PROBLEM DESCRIPTION:
Tally the lines of the items below that contain the string "label", and give only that number.

Records for locating the described items:
⁂
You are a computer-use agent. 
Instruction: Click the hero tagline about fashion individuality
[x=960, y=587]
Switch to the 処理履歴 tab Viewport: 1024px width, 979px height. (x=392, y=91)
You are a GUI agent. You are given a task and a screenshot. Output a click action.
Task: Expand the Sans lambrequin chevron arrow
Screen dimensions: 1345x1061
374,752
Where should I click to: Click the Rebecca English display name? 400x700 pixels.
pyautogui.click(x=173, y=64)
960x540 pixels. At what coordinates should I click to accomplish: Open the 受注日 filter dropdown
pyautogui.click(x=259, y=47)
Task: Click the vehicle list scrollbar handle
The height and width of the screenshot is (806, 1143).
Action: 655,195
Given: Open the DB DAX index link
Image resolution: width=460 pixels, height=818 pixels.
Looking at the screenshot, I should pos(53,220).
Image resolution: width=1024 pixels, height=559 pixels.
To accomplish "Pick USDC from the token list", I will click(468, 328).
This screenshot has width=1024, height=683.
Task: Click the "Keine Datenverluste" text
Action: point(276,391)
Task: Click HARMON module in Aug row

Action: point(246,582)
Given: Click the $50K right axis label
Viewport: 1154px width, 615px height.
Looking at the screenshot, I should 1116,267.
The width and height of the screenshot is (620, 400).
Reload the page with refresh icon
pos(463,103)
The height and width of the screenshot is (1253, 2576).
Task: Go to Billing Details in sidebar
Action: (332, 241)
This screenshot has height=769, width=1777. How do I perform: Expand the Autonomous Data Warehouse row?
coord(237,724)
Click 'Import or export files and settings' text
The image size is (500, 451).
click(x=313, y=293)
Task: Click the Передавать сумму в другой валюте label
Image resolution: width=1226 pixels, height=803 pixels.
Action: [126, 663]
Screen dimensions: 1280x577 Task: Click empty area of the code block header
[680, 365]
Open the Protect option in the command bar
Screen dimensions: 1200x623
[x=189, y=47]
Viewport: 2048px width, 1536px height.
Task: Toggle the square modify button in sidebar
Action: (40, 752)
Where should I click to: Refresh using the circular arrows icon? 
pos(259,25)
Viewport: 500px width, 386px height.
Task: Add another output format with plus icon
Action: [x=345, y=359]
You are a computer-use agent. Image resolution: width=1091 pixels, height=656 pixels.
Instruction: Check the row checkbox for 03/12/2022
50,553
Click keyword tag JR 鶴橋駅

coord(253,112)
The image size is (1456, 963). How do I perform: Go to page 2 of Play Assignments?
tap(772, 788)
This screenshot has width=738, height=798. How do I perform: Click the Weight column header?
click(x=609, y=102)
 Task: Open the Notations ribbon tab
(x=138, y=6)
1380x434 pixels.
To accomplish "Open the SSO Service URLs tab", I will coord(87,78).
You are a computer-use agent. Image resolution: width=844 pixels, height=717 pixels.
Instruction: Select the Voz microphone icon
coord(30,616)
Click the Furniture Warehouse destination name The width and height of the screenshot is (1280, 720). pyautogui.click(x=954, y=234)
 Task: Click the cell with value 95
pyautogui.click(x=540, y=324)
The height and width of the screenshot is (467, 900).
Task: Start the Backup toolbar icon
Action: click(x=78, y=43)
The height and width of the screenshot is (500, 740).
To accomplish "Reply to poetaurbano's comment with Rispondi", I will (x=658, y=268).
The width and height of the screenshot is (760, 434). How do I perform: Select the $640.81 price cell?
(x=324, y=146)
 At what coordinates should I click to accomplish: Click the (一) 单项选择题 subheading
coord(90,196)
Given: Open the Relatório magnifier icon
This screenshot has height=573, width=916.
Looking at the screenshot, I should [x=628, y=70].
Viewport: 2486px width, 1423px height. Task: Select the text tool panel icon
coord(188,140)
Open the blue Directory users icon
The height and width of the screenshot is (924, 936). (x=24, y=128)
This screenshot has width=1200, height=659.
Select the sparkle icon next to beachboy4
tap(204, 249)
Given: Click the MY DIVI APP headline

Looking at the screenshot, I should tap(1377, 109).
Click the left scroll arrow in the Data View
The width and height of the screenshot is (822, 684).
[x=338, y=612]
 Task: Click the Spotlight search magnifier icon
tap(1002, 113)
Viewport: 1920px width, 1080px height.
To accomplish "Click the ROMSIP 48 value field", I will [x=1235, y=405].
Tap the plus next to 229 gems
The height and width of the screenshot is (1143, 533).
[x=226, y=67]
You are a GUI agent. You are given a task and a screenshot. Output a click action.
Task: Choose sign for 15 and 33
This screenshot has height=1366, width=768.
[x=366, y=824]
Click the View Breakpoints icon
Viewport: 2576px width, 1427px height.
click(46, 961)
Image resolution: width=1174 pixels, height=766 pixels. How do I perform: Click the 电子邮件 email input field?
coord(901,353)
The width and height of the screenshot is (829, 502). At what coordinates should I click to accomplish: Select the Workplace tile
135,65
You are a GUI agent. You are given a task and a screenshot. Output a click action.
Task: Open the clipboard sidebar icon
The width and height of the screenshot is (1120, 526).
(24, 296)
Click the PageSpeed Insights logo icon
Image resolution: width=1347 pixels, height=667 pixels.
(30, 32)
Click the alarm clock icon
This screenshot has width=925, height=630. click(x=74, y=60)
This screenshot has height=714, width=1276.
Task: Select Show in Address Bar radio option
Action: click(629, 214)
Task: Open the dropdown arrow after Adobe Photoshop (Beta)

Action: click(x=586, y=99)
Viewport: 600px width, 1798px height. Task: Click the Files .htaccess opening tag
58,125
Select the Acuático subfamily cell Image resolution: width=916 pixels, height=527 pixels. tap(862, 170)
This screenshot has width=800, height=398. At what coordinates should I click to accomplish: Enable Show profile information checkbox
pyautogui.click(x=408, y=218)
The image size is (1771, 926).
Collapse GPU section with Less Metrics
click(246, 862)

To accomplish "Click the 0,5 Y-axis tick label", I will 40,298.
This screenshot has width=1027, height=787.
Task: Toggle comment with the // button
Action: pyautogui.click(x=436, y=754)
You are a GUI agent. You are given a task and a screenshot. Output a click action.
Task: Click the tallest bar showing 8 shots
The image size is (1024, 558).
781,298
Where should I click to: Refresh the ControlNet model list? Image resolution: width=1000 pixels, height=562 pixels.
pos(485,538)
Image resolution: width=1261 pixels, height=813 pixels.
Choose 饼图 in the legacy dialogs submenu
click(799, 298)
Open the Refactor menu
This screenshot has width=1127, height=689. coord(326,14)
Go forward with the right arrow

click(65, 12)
⁂
SOLUTION TO THE PROBLEM:
3